Chris Hine | Tuesday, June 23, 2009

Like millions of other sons across the country who are away from home, I called mom to wish her a happy Mother’s Day on Sunday. Only mom couldn’t talk for too long. We chatted for a minute, I told her I loved her, said “Happy Mother’s Day,” and we hung up. The following day, May 11, was her birthday.

Once in a while our family gets a double whammy and her birthday and Mother’s Day fall on the same day. This year, they came back-to-back.

Again, I called her, but again she couldn’t talk for too long, not because she didn’t want to talk, but because both times I called her, she was working. On her birthday, she was working her regular Monday-Friday, full-time job. On Mother’s Day, she was working at her part time job.

There are some days when mom works 15-hour days. She works from 9-5, then has about an hour or so to get to her part-time job, where she works until about 11:30 p.m. Then she comes home around midnight and has to wake up in time to get to work at 9 a.m. again. Also, her weekends are rarely free. This weekend is one of the few where she doesn’t have to work. She switched with someone and took that Mother’s Day shift so she could come and see me graduate.

She’s been doing this now for about six years, all so our family can have a little extra money and I can go to Notre Dame.

Mom, there’s no way I can ever repay you for the many sacrifices you’ve made for me over the years, and I want you to know that no matter where I go over the next few years, I have you to thank for helping me get here. I know it’s been hard, but without you, I wouldn’t have been able to spend these last four wonderful years of my life at Notre Dame. It’s all because of you and I want everyone who reads this to know that I have the best mother any son could ever ask for.

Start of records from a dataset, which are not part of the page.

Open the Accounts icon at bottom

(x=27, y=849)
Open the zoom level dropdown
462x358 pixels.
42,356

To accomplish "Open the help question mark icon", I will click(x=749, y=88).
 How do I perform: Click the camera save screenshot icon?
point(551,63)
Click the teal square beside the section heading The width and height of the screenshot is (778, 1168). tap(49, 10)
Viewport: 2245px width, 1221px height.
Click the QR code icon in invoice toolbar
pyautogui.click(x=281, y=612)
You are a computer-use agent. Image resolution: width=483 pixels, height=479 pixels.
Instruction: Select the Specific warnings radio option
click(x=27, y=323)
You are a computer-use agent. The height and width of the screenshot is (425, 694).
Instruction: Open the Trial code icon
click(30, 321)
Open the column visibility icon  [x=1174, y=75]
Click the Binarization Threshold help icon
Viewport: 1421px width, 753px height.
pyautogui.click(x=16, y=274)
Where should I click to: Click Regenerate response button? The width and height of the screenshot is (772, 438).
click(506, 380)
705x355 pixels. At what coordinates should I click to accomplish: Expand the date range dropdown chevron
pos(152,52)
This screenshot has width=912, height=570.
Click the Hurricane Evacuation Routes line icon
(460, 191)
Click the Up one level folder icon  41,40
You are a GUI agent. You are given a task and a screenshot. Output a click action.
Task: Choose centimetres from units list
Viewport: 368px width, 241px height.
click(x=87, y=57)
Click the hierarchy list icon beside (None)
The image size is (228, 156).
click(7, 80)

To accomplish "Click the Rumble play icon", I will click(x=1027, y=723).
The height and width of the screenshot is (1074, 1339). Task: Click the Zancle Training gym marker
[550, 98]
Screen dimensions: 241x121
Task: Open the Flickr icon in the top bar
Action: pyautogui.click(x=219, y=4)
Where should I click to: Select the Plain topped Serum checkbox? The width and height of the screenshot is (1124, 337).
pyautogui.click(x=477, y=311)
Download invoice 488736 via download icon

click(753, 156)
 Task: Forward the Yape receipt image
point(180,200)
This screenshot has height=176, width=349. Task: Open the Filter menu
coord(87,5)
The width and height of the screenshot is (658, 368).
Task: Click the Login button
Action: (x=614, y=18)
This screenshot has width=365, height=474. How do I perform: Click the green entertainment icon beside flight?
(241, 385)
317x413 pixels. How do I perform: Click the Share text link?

I still remember the day I got the acceptance letter to Notre Dame.

It was just after grandpa had died (my grandfather was a huge Notre Dame fan) and you and Jennifer went out to meet the mailman as he walked up the steps. You grabbed the envelope and came running inside. I ripped it open and I could barely read past “congratulations” before you mobbed me with a huge hug. No matter how long I live I’ll take that moment with me. Mom, because of your selflessness and your kind heart, I’m graduating from the University of Notre Dame this weekend, the school I’ve dreamed of attending since watching the football games with grandpa all those years. And I’m graduating because you’ve been there with me everyday, mom, making sure I can accomplish that dream. Thank you. And I love you.